Despite a robust hiring market, new research finds workers are split on how they feel about their current job, with half of respondents feeling like they have a career while the remaining half feel like they have “just” a job, and almost one third of employees plan to change jobs this year.
CareerBuilder’s latest surveys, which were conducted online by The Harris Poll, reveal insights on why employees left their last job, and what they find most important when considering whether to apply for and stay at a job.
The surveys included representative samples of 1,021 hiring managers and human resource managers and 1,010 full-time U.S. workers across industries and company sizes in the private sector.

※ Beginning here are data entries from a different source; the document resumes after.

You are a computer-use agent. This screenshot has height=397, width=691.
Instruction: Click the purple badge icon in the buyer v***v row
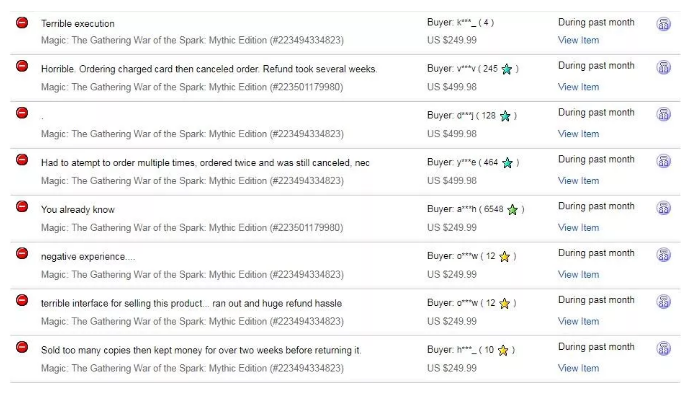pos(663,67)
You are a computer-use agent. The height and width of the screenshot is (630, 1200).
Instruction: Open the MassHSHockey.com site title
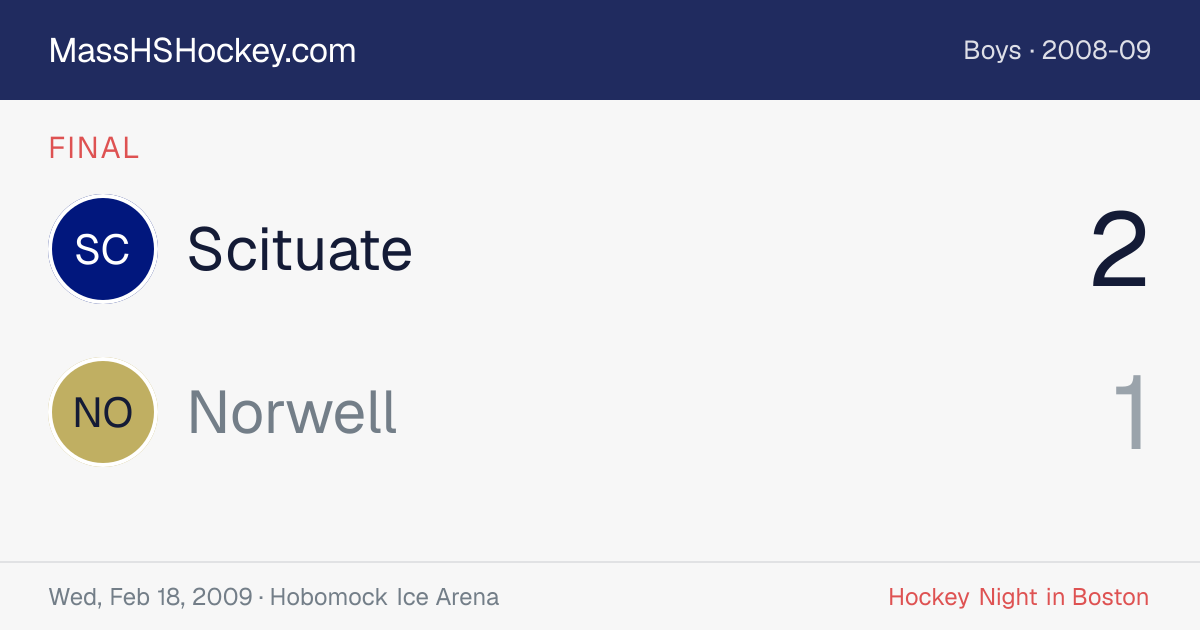tap(202, 50)
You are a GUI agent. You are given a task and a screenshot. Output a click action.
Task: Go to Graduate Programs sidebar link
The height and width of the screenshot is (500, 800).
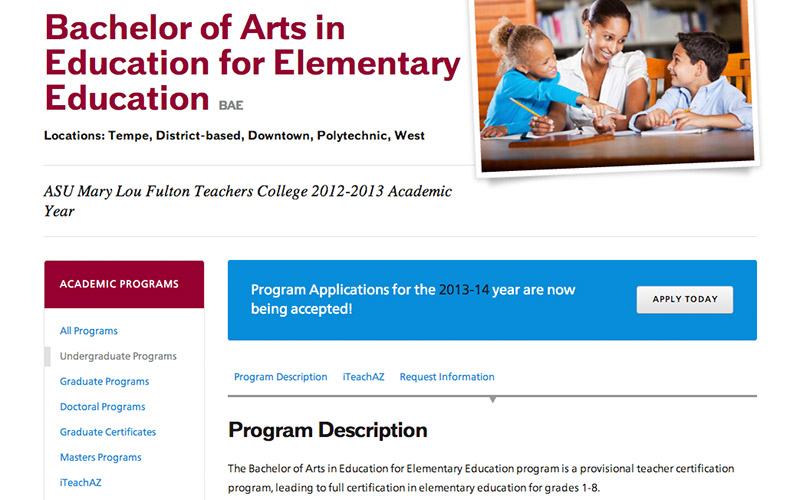click(104, 382)

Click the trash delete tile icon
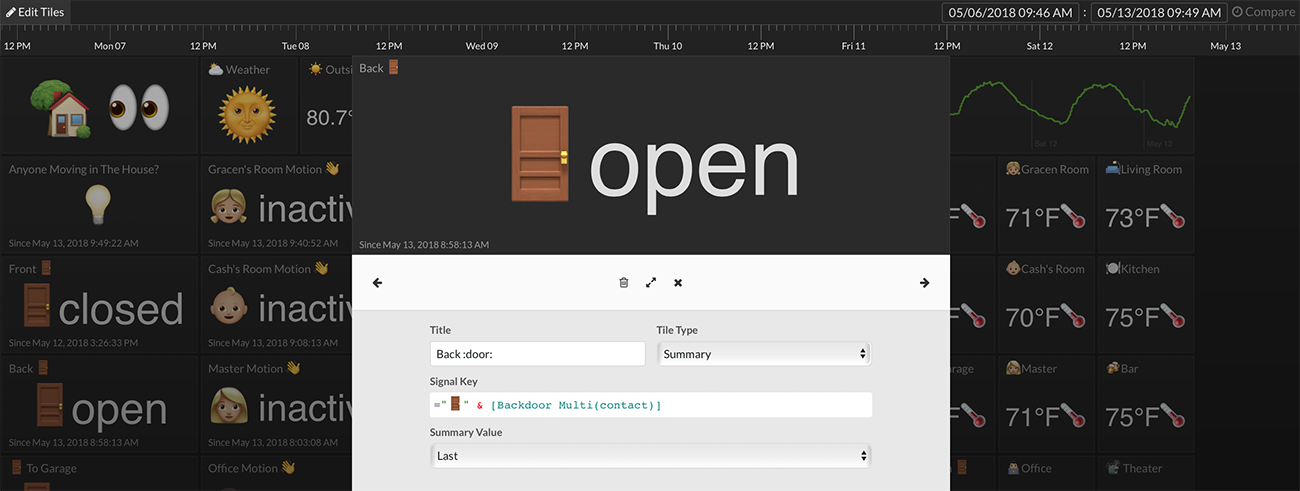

“We are pleased to see prospects remain strong for job seekers,” says Irina Novoselsky, CEO of CareerBuilder. “Job candidates are in the driver’s seat and are considering much more than salary when applying for jobs. Benefits, location and commute time are increasingly important factors.”
According to the surveys, many employees want to get ahead in their career but aren’t offered educational opportunities to learn the skills needed to do so. Indeed, only 32% of employees report being satisfied with the opportunities for career advancement and just 37% say they are satisfied with the training and learning opportunities at their current company, and the majority (58%) think their company does not offer enough opportunities to learn new skills and help them move up in their career.
Such is the demand for educational opportunities that, if offered, 73% of employees whose companies do not currently offer educational opportunities or workshops outside of work hours say they would be likely to participate if they were available.
In response, an increasing number of companies are training workers who may not have the skills needed but do have potential for higher-skill jobs. Fifty-six percent of employers have paid for employees to get skills-based training or continued education outside the office so they can move up to a higher-skill job within their organization.
Other key findings:
The job seeker experience is paramount. Survey respondents say an application that is difficult or confusing to complete (42%), or one that takes too long to complete (31%), would cause them to give up before submitting.
Benefits and convenience may be more important than compensation. Fifteen percent of employees say low compensation or lack of benefits are among the top reasons they left their last job. Employees shared that other than salary, benefits (75%) and commute time (59%) are the most important factors they consider when applying to a job. When asked about extra perks, 42% of employees say half-day Fridays would make them more willing to join or stay at a company. On-site fitness centers (23%) and award trips (21%) are also important to job seekers.
Job-hopping is on the rise. The CareerBuilder surveys found that 29% of employees say they regularly search for jobs while employed, and 78% say that even though they are not actively looking for a new role, they would be open if the right opportunity came along. Fifty-one percent report they’ve looked for other jobs even when an offer has been extended and the background check is in process, and 67% of employers report almost a quarter of new hires not showing up after accepting a position. A tech-enabled offer and signature process that can happen fast is pivotal, as convenience and speed of the organization in confirming a new hire could impact how many show up on the first day.
“To attract and retain talent,” Novoselsky says. “Hiring managers will need to meet workers’ hiring, onboarding and career expectations and provide the perks, work/life balance and career advancement opportunities they demand.”